**Exercise description**:
What follows is a listing; restate every line of it word for word.

(Beginning of Data provided)

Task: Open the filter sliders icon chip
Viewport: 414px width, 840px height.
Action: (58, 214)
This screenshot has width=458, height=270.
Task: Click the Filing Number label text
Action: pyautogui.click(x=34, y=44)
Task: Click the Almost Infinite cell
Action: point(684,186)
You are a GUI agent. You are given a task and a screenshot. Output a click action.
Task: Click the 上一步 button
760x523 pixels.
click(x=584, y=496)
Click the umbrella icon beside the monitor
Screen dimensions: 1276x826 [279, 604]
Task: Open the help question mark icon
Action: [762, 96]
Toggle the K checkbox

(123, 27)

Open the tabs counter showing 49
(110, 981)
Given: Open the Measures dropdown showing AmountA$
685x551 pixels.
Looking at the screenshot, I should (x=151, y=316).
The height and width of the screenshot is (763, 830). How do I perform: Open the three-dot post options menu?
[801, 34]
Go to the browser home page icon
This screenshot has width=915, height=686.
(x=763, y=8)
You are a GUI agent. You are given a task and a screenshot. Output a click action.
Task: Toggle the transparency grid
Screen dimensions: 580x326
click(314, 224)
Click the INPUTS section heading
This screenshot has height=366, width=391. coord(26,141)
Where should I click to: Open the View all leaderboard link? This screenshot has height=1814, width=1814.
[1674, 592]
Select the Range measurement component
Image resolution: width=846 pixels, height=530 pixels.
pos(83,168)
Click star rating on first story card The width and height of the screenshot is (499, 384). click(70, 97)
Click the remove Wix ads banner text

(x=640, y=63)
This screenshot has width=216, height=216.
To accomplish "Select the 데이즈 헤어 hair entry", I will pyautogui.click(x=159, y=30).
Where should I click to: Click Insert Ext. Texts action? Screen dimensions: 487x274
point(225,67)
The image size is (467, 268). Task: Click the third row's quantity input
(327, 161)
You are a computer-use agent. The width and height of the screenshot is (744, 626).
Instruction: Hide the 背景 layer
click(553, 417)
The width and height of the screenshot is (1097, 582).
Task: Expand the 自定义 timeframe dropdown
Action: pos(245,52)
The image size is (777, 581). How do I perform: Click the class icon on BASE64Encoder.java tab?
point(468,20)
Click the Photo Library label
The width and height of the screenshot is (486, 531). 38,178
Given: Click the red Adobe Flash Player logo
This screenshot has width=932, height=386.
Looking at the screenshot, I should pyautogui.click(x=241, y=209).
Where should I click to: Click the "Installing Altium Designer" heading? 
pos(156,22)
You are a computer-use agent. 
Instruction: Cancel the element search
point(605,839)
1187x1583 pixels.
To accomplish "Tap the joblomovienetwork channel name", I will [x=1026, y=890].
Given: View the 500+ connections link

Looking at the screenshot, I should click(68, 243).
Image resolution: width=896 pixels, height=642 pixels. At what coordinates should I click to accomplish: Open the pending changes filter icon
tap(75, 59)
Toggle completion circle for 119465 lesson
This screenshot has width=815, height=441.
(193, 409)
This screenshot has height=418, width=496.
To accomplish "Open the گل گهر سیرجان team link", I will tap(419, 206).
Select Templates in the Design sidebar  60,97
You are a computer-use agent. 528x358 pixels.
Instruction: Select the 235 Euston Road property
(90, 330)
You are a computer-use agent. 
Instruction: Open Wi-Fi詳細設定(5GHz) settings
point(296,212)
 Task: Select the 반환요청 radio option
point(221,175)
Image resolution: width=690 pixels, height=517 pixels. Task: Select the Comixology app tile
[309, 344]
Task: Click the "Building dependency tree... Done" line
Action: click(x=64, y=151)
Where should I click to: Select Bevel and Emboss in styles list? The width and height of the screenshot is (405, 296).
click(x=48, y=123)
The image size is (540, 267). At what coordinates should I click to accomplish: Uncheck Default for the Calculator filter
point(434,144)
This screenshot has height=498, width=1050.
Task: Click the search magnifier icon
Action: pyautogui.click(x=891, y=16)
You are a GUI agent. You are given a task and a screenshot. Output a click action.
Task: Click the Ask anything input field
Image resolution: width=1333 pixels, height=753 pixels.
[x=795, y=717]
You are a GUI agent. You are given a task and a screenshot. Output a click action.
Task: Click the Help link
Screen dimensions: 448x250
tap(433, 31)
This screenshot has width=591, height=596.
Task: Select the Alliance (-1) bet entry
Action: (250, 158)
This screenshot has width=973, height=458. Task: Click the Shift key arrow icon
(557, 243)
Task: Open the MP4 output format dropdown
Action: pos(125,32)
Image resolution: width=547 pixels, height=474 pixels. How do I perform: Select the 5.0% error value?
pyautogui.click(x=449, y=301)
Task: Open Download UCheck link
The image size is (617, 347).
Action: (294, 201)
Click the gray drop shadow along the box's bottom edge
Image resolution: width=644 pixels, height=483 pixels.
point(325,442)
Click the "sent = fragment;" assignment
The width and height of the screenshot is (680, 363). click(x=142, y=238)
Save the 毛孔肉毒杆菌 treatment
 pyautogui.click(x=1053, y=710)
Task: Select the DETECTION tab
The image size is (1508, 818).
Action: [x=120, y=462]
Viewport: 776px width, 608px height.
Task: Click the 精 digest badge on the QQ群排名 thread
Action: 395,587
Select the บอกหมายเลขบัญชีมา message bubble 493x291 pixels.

(End of Data provided)

**Response**:
Task: Open the filter sliders icon chip
Viewport: 414px width, 840px height.
Action: (58, 214)
This screenshot has width=458, height=270.
Task: Click the Filing Number label text
Action: pyautogui.click(x=34, y=44)
Task: Click the Almost Infinite cell
Action: point(684,186)
You are a GUI agent. You are given a task and a screenshot. Output a click action.
Task: Click the 上一步 button
760x523 pixels.
click(x=584, y=496)
Click the umbrella icon beside the monitor
Screen dimensions: 1276x826 [279, 604]
Task: Open the help question mark icon
Action: [762, 96]
Toggle the K checkbox

(123, 27)

Open the tabs counter showing 49
(110, 981)
Given: Open the Measures dropdown showing AmountA$
685x551 pixels.
Looking at the screenshot, I should (x=151, y=316).
The height and width of the screenshot is (763, 830). How do I perform: Open the three-dot post options menu?
[801, 34]
Go to the browser home page icon
This screenshot has width=915, height=686.
(x=763, y=8)
You are a GUI agent. You are given a task and a screenshot. Output a click action.
Task: Toggle the transparency grid
Screen dimensions: 580x326
click(314, 224)
Click the INPUTS section heading
This screenshot has height=366, width=391. coord(26,141)
Where should I click to: Open the View all leaderboard link? This screenshot has height=1814, width=1814.
[1674, 592]
Select the Range measurement component
Image resolution: width=846 pixels, height=530 pixels.
pos(83,168)
Click star rating on first story card The width and height of the screenshot is (499, 384). click(70, 97)
Click the remove Wix ads banner text

(x=640, y=63)
This screenshot has width=216, height=216.
To accomplish "Select the 데이즈 헤어 hair entry", I will pyautogui.click(x=159, y=30).
Where should I click to: Click Insert Ext. Texts action? Screen dimensions: 487x274
point(225,67)
The image size is (467, 268). Task: Click the third row's quantity input
(327, 161)
You are a computer-use agent. The width and height of the screenshot is (744, 626).
Instruction: Hide the 背景 layer
click(553, 417)
The width and height of the screenshot is (1097, 582).
Task: Expand the 自定义 timeframe dropdown
Action: pos(245,52)
The image size is (777, 581). How do I perform: Click the class icon on BASE64Encoder.java tab?
point(468,20)
Click the Photo Library label
The width and height of the screenshot is (486, 531). 38,178
Given: Click the red Adobe Flash Player logo
This screenshot has width=932, height=386.
Looking at the screenshot, I should pyautogui.click(x=241, y=209).
Where should I click to: Click the "Installing Altium Designer" heading? 
pos(156,22)
You are a computer-use agent. 
Instruction: Cancel the element search
point(605,839)
1187x1583 pixels.
To accomplish "Tap the joblomovienetwork channel name", I will [x=1026, y=890].
Given: View the 500+ connections link

Looking at the screenshot, I should click(68, 243).
Image resolution: width=896 pixels, height=642 pixels. At what coordinates should I click to accomplish: Open the pending changes filter icon
tap(75, 59)
Toggle completion circle for 119465 lesson
This screenshot has width=815, height=441.
(193, 409)
This screenshot has height=418, width=496.
To accomplish "Open the گل گهر سیرجان team link", I will tap(419, 206).
Select Templates in the Design sidebar  60,97
You are a computer-use agent. 528x358 pixels.
Instruction: Select the 235 Euston Road property
(90, 330)
You are a computer-use agent. 
Instruction: Open Wi-Fi詳細設定(5GHz) settings
point(296,212)
 Task: Select the 반환요청 radio option
point(221,175)
Image resolution: width=690 pixels, height=517 pixels. Task: Select the Comixology app tile
[309, 344]
Task: Click the "Building dependency tree... Done" line
Action: click(x=64, y=151)
Where should I click to: Select Bevel and Emboss in styles list? The width and height of the screenshot is (405, 296).
click(x=48, y=123)
The image size is (540, 267). At what coordinates should I click to accomplish: Uncheck Default for the Calculator filter
point(434,144)
This screenshot has height=498, width=1050.
Task: Click the search magnifier icon
Action: pyautogui.click(x=891, y=16)
You are a GUI agent. You are given a task and a screenshot. Output a click action.
Task: Click the Ask anything input field
Image resolution: width=1333 pixels, height=753 pixels.
[x=795, y=717]
You are a GUI agent. You are given a task and a screenshot. Output a click action.
Task: Click the Help link
Screen dimensions: 448x250
tap(433, 31)
This screenshot has width=591, height=596.
Task: Select the Alliance (-1) bet entry
Action: (250, 158)
This screenshot has width=973, height=458. Task: Click the Shift key arrow icon
(557, 243)
Task: Open the MP4 output format dropdown
Action: pos(125,32)
Image resolution: width=547 pixels, height=474 pixels. How do I perform: Select the 5.0% error value?
pyautogui.click(x=449, y=301)
Task: Open Download UCheck link
The image size is (617, 347).
Action: (294, 201)
Click the gray drop shadow along the box's bottom edge
Image resolution: width=644 pixels, height=483 pixels.
point(325,442)
Click the "sent = fragment;" assignment
The width and height of the screenshot is (680, 363). click(x=142, y=238)
Save the 毛孔肉毒杆菌 treatment
 pyautogui.click(x=1053, y=710)
Task: Select the DETECTION tab
The image size is (1508, 818).
Action: [x=120, y=462]
Viewport: 776px width, 608px height.
Task: Click the 精 digest badge on the QQ群排名 thread
Action: 395,587
Select the บอกหมายเลขบัญชีมา message bubble 493x291 pixels.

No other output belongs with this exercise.